→ **Set problem 1**:
Rewrite the entries from the line containing "Viewport: 1485px width, 812px" down through the end of the entries, replacing "replies count" with "comments count" and changing nothing else. Omit the pictures from your answer.

→ **Provided passage**:
--------------------

Optimizing MMAP workloads on Amazon FSx for Lustre file systems

One of the primary benefits of using memory mapping (MMAP) in applications is saving memory on the client, sharing data amongst multiple threads and processes, and reducing file system impact to the application. Users are constantly looking for ways to improve application performance, and often this means diving deep into their workloads’ storage profiles to understand what the workloads are attempting to do. When applications leverage memory mapping (MMAP), understanding IO characteristics becomes more difficult. In this situation, applications read directly from memory, bypassing system-level tracing. Storage performance profiling becomes challenging, as the majority of IO is shifted to client-side, in-memory operations.

Amazon FSx for Lustre meets most users’ workload needs with default configurations. However, with MMAP applications, client side tuning adjustments can increase performance once the profile is understood. With these client side changes, we demonstrate increases in performance of up to 27%.

In this post, we examine how to increase the throughput performance capability of FSx for Lustre for MMAP workloads. The analysis leverages profiling tools built into the Linux operating system to identify opportunities for improvement in Lustre to increase the workloads performance. The tuning is performed without needing service-side changes. This increase in performance reduces the time to results and provides a savings in workload costs through Amazon Elastic Compute Cloud (Amazon EC2) and FSx for Lustre runtime reduction.

Example

MMAP is used in traditional workloads such as Database and High Performance Computing applications, and leveraged with modern workloads such as Apache Arrow and in scientific computing languages such as Julia. In the following scenario, the user’s application maps large files, ranging between 1GiB and 30GiBs, into memory with MMAP, performs in-memory analytics on the data, and then continues to the next PCAP file in the sequence. The user wanted to maximize performance to best meet the time-to-market demands in their industry. In production, as seen in the Figure 1, thousands of c6i.8xlarge EC2 instances perform large block, high throughput, 100% read operations against the data store, pushing the performance limits.

Amazon FSx for Lustre architecture

Figure 1: Amazon FSx for Lustre architecture

Understanding FSx for Lustre (FSxL) from the client perspective

To understand how mmap functions with FSx for Lustre filesystems, we need to look into the internals of the FSxL client-servers relationships and mmap calls. FSxL has a different design principle that is distinct from protocols such as NFS, which enables scale out. and is crucial for understanding its efficient operation with mmap.

From a storage client perspective, the “Logical Metadata Volume” module is an abstraction layer for the Metadata Client (MDC) module. The Logical Object Volume (LOV) module is an abstraction layer for the Object Storage Client (OSC) module. There is also a Lustre Network (LNET) module that is vital for successful communications, but it is outside the scope of this post.

--------------------

→ **Set problem 2**:
In the article on MMAP workloads with FSx for Lustre, how large a performance increase do the client-side changes demonstrate?

--------------------

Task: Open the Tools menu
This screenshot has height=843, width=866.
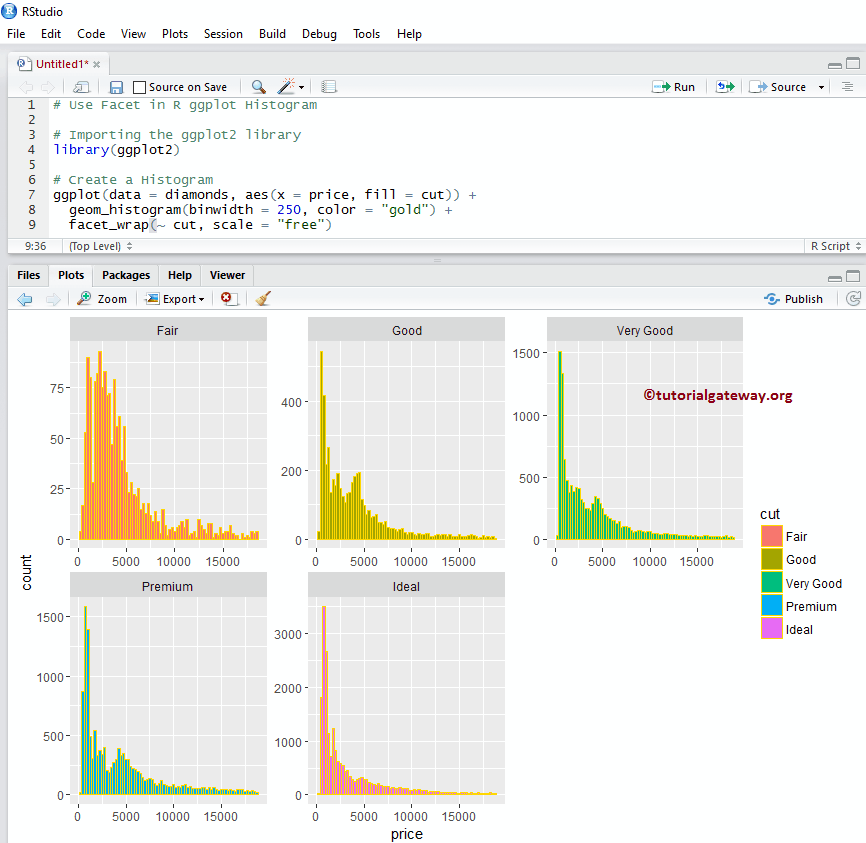Action: tap(366, 33)
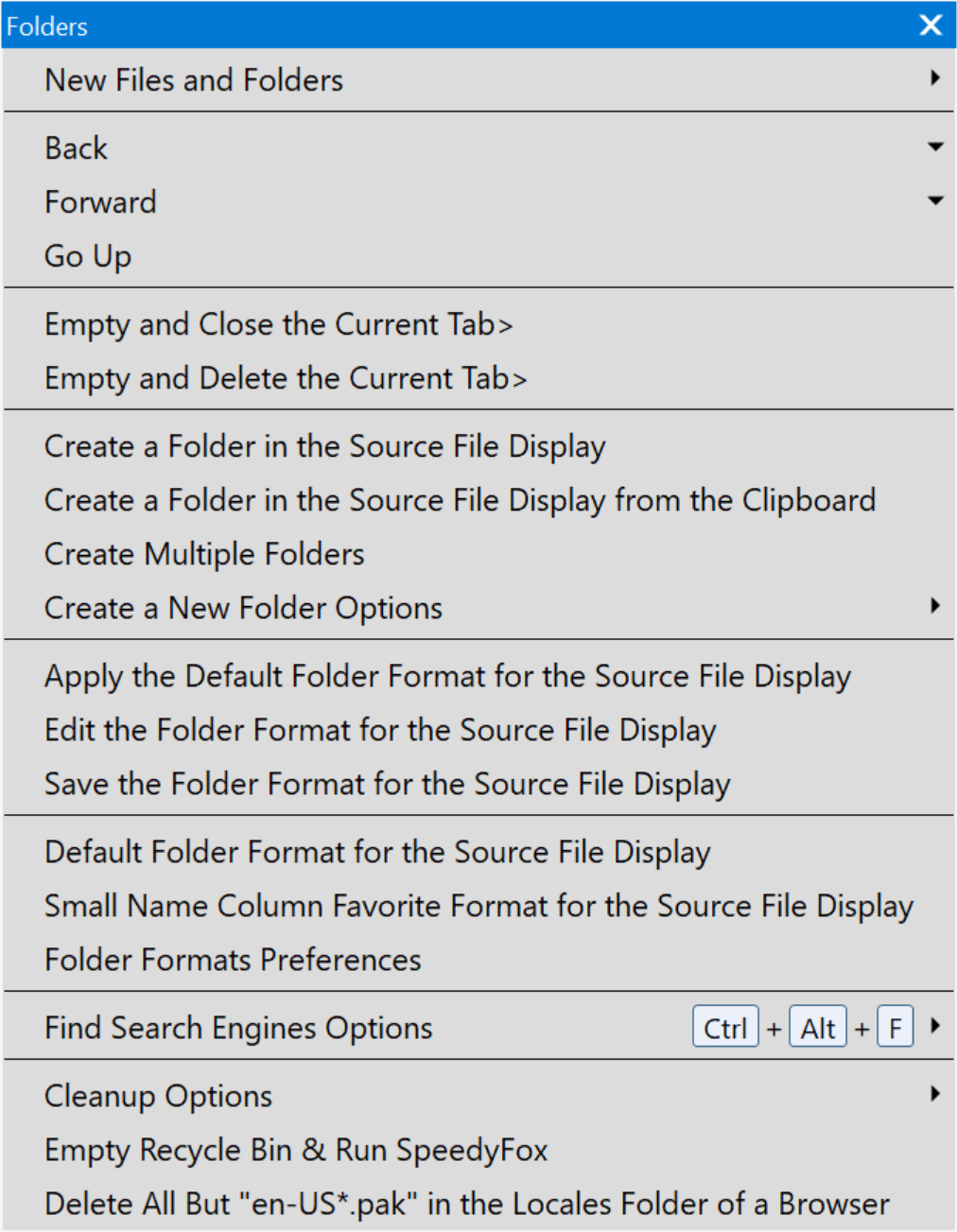Click Create a Folder in the Source File Display
Viewport: 957px width, 1232px height.
point(324,446)
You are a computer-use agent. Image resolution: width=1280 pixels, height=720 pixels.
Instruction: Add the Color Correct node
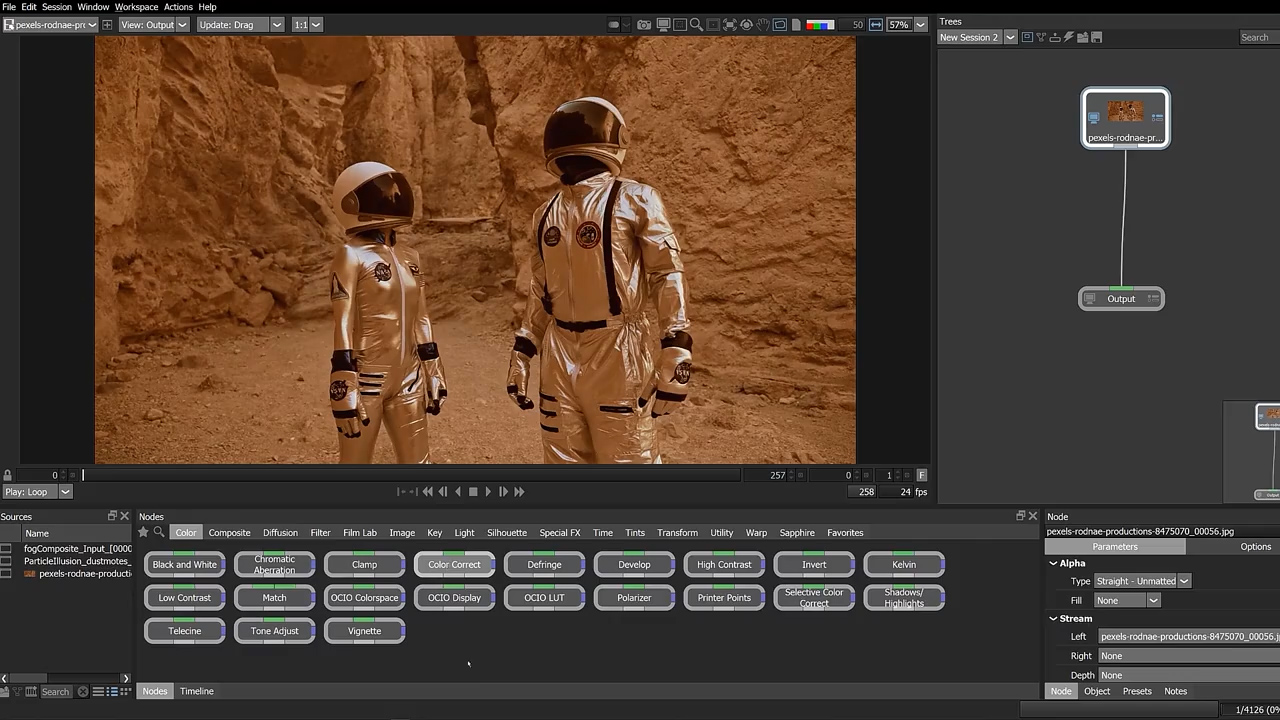click(x=454, y=565)
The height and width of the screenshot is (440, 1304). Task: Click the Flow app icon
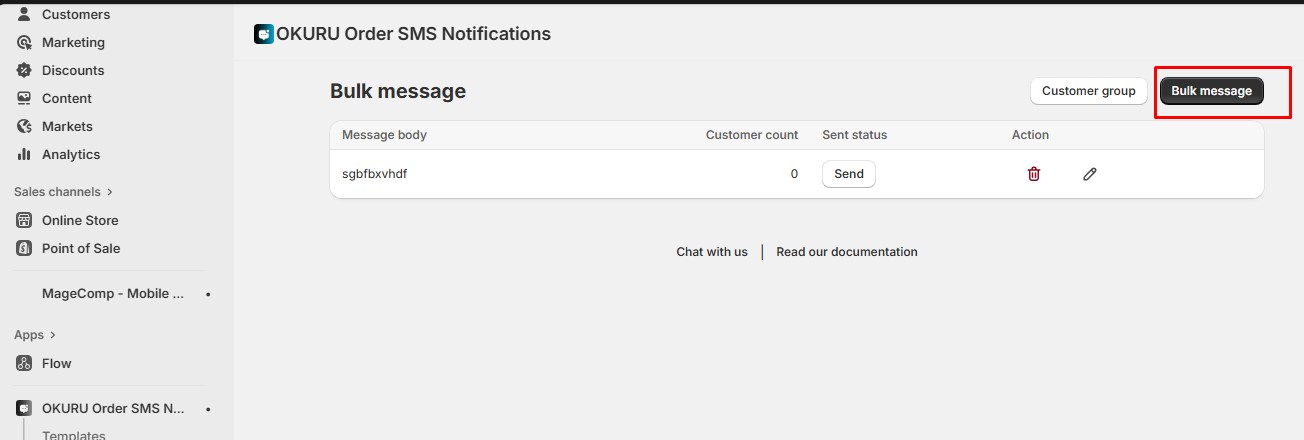coord(25,364)
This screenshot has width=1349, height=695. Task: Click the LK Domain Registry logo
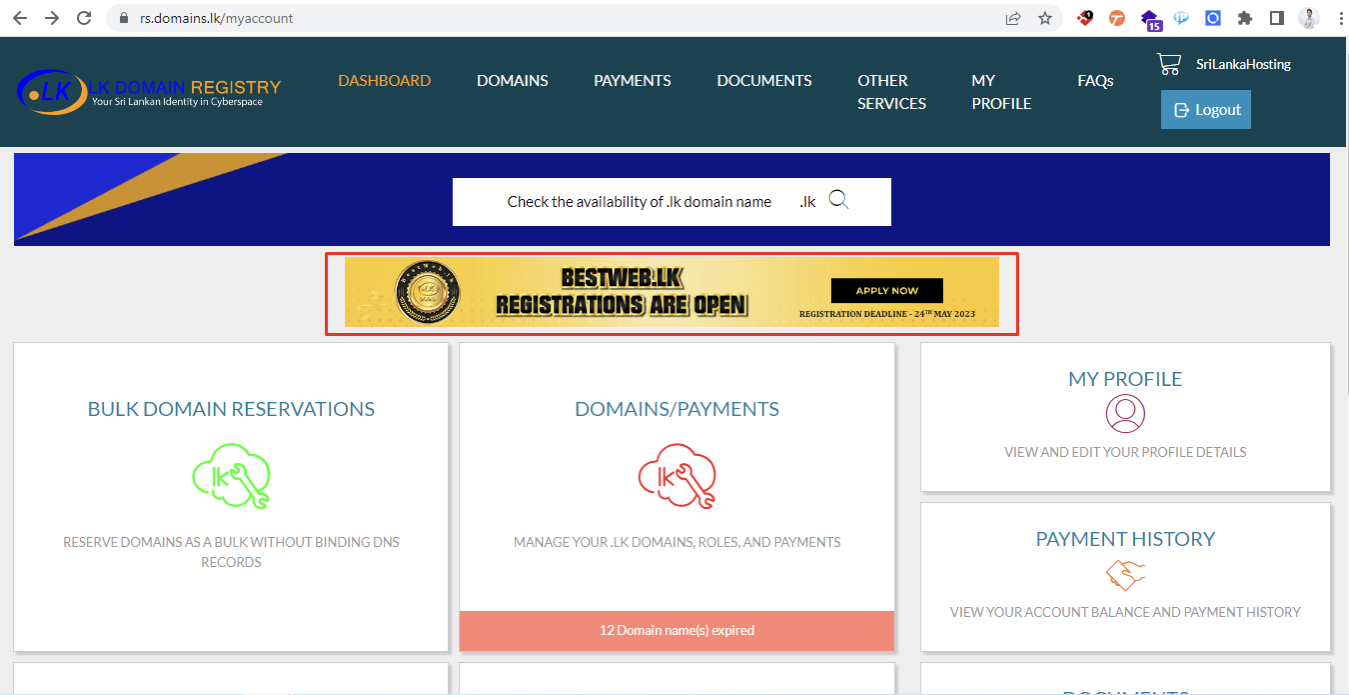149,92
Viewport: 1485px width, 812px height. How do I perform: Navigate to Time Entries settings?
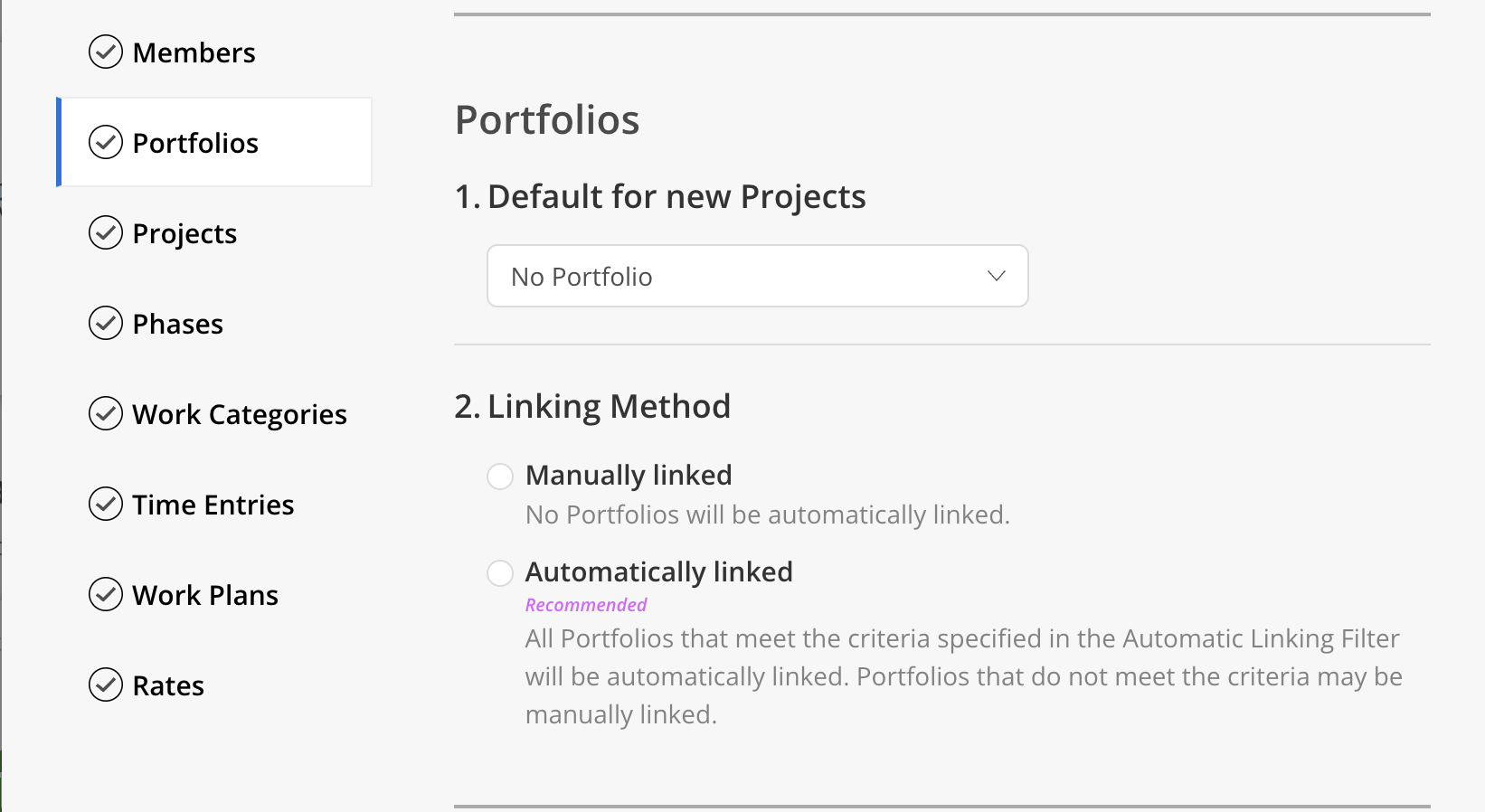tap(213, 505)
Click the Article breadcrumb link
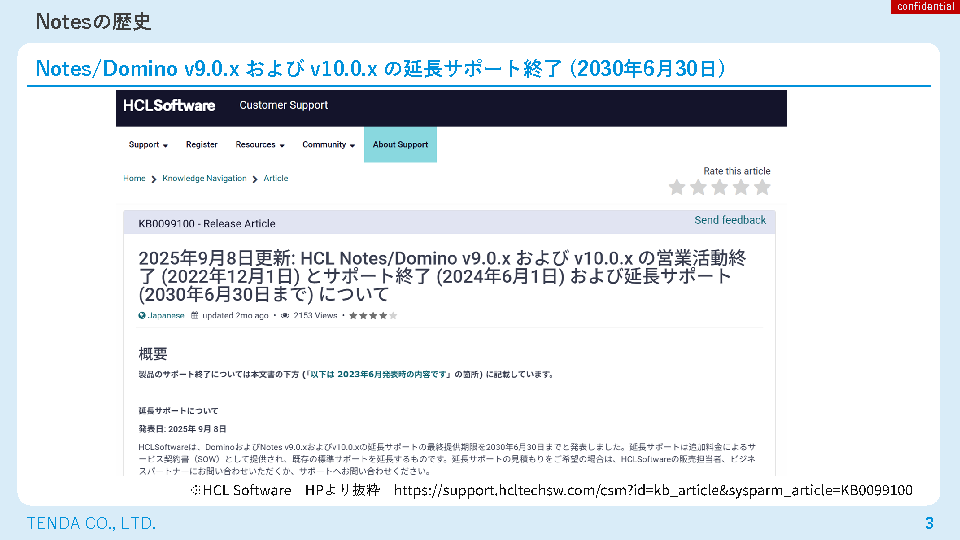 (x=276, y=178)
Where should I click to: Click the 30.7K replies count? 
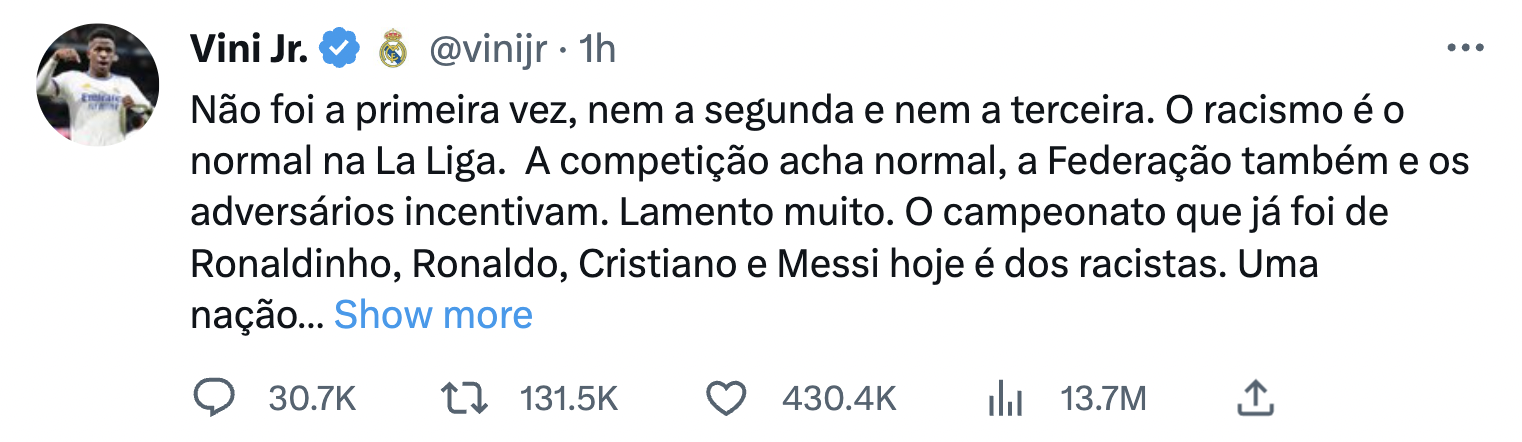312,399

--------------------

→ **Reply 1**:
Viewport: 1485px width, 812px height. How do I perform: Navigate to Time Entries settings?
tap(213, 505)
Click the Article breadcrumb link
 (x=276, y=178)
Where should I click to: Click the 30.7K comments count? 
312,399

→ **Reply 2**:
Up to 27%.